Anyway, they sat my brothers and I down and explained what they set up (a living trust) and why they did what they did, and who was going to be executor and why, and all sorts of stuff related to their estate. Dad keeps jokeing they'll spend it all down to the last cent and won't leave us a thing, but in reality our inheritance will be a sizable one. Nothing we can retire on, but nothing to sneeze at either, and they wanted us to know what was what. Of course all that can change, too. They do have long term care insurance, but that only goes so far, if either of them have a lengthy illness, they really COULD spend every cent and leave us with nothing! A good reason never to count on money from your parents, you just never know what will happen!

Anyway, it is an important topic, and if your parents (or grandparents) aren't the type to come to you about it, you should bring it up. Say "I was reading in the paper about wills and was wondering..." or something like that. Keep it light and see what their reaction is. With any luck they'll open right up. If they seem to resist, well, you know them best, you'll have to decide how much you want to push the issue. At least find out where all the important documents are (insurance policies, wills, etc.) and the name of their lawyer, if nothing else. We had to do that with Grandma. She thinks that you NEVER talk about money matters. My uncle had to really twist her arm just to tell him basic stuff like what bank the safety deposit box was at, and he's the only one who knows (I'm willing to bet he's the executor, so even Grandma saw the sence in letting him in on it, I guess!).

If they refuse to talk about it, see if you can get them to agree to write their wishes and important information down and put someplace you can find it upon their passing. You'll at least have something to go on when the time comes, and they won't have to talk about it if they don't want to.
 
I know my dad and his DW have a will, but that is all I know. I guess I need to talk with him someday about it. My Gma is another story. She called me up this summer and asked me to come get my name on all her accounts. When I walked in the door she hands me a folder and tells me to look at it. I open it and am trying to realize what I am seeing and she proudly announces everything is planned except what she will wear. It floored me to say the least. I am glad she has everything in order, but it was hard to see that folder. She lost both her kids and DH in the span of 14 months and she talks about death more. It is so hard to have to talk about any of it is all I can say.
 
I talked with my mother about this. There is a cute two bedroom condo two blocks from us and I told my DM and DF to look at it and consider it (they currently own a home at least 1 1/2 hours from myself and siblings). I told them they weren't getting any younger (early 70's), which they agreed to, and it would make it much easier for my DH and myself to care for them if they lived closer to us. Things such as lawn care, grocery shopping, doctor appointments, things like that.
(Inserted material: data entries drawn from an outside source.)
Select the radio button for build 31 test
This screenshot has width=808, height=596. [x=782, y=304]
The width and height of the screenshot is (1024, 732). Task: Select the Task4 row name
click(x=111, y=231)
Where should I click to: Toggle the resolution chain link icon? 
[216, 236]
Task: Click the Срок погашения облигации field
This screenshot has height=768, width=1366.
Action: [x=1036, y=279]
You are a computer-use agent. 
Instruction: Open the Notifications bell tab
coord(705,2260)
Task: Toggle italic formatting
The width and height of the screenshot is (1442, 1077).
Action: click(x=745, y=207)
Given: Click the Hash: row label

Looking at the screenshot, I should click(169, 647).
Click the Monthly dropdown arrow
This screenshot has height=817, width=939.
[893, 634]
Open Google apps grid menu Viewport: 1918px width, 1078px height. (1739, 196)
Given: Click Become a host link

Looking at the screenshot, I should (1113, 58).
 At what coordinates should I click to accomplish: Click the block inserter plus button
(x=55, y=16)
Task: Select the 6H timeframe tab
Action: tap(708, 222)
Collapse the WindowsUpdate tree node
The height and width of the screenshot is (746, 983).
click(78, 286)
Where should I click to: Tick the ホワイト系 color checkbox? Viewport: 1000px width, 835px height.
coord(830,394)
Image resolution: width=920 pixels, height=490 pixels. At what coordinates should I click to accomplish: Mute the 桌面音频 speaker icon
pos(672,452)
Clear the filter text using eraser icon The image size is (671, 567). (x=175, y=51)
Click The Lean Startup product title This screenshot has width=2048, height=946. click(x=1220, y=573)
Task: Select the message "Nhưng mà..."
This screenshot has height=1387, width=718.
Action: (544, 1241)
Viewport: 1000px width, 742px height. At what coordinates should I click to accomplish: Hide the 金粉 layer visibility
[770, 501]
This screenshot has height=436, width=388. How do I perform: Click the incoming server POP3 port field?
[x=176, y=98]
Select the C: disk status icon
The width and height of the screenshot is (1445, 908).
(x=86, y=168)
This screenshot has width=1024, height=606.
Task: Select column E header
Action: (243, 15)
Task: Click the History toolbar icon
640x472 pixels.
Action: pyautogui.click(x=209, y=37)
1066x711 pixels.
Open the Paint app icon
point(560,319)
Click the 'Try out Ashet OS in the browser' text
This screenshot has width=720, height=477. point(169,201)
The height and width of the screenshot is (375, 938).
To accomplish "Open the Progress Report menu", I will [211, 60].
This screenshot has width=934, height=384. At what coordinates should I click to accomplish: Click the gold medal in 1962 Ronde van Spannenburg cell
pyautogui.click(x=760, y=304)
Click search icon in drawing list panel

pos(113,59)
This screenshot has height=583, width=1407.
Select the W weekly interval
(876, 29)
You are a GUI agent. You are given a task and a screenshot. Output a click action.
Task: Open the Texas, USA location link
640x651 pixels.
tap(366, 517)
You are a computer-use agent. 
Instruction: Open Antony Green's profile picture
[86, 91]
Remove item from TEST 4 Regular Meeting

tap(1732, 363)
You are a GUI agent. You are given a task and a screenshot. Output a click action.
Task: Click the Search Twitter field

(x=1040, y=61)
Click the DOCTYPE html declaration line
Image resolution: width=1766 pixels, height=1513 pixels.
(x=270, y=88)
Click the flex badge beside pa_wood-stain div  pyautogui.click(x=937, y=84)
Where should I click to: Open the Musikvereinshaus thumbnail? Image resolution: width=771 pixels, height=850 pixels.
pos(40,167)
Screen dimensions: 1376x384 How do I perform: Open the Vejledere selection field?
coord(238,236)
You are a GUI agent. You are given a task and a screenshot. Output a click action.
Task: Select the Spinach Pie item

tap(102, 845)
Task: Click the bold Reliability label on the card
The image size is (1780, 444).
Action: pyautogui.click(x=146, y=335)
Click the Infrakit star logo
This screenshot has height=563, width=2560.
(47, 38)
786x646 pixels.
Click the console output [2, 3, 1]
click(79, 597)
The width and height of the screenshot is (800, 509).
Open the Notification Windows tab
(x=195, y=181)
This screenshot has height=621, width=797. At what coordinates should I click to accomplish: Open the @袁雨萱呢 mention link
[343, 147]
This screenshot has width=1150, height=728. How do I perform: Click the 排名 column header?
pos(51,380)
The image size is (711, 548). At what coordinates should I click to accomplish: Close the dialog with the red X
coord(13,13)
My mother told me that she is not moving out of her home, and I should just "kill" her and throw her in a river and then I wouldn't have to worry about who was going to take care of them. Well, I haven't discussed it with them since!!

Clearly, I had offended her. But we have a small house and have a DD6 and a DS4 and I just can't feasibly have them living here! And I don't believe my older brother and sister (whose kids are grown and out of the house) have volunteered. Besides, I still remember having my grandmother live with us when I was 8 or 9 and she was VERY ill, cancer, arthritis, diabetes and one day she had a stroke and I was home alone with her!! It terrified me and I still remember it to this day and I don't want that for my kids. Maybe I am selfish and mean, but I know I cannot handle having my parents live with us.